_Records provided:_
BEGIN
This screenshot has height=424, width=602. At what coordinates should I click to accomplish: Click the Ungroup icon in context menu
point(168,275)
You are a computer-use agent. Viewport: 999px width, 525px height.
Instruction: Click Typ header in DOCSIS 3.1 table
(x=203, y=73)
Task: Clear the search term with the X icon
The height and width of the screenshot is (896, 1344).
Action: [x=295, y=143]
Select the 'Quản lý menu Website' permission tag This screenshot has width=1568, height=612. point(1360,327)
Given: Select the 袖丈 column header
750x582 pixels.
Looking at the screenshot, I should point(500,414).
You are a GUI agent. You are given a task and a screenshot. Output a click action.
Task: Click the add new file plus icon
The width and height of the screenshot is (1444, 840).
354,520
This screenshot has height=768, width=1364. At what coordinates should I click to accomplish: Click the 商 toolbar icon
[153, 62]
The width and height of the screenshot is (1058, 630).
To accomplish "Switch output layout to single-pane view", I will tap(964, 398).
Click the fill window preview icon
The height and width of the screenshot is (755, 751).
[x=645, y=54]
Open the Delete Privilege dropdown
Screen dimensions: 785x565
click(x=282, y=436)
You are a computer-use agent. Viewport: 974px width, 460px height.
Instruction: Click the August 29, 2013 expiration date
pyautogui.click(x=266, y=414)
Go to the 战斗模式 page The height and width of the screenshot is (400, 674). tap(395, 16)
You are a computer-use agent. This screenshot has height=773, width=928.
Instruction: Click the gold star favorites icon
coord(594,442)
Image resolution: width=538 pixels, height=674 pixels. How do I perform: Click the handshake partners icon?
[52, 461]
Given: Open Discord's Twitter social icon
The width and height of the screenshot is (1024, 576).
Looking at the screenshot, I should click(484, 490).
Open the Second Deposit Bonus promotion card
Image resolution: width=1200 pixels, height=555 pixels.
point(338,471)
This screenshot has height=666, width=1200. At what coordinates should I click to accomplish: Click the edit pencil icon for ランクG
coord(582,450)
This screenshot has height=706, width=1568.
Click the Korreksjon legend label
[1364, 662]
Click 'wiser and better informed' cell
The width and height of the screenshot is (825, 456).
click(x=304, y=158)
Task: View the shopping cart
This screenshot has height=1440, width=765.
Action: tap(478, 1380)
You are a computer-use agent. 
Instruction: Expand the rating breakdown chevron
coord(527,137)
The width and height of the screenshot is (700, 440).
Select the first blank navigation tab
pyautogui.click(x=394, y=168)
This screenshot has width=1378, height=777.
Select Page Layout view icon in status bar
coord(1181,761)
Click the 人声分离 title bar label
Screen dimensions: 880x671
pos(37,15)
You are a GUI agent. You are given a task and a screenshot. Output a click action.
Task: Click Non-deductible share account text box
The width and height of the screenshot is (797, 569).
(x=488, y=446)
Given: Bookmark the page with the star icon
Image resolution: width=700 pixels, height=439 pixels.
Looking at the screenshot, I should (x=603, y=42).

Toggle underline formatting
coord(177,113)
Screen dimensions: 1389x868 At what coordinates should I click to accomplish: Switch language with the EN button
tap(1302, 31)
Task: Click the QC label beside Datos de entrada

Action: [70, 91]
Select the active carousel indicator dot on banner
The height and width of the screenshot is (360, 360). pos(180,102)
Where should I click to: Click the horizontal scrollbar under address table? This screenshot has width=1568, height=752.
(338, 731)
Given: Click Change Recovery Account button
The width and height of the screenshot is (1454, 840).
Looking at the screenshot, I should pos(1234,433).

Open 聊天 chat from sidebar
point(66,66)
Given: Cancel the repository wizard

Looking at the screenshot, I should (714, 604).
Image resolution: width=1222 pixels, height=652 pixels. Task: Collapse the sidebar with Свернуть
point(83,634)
END
_Try it:_
From the entries above, print the lines beginning at the one with "Task: Click the QC" and stopping after the one with "Given: Click Change Recovery Account button", exactly as written and with nothing else.

_Reply:_
Task: Click the QC label beside Datos de entrada

Action: [70, 91]
Select the active carousel indicator dot on banner
The height and width of the screenshot is (360, 360). pos(180,102)
Where should I click to: Click the horizontal scrollbar under address table? This screenshot has width=1568, height=752.
(338, 731)
Given: Click Change Recovery Account button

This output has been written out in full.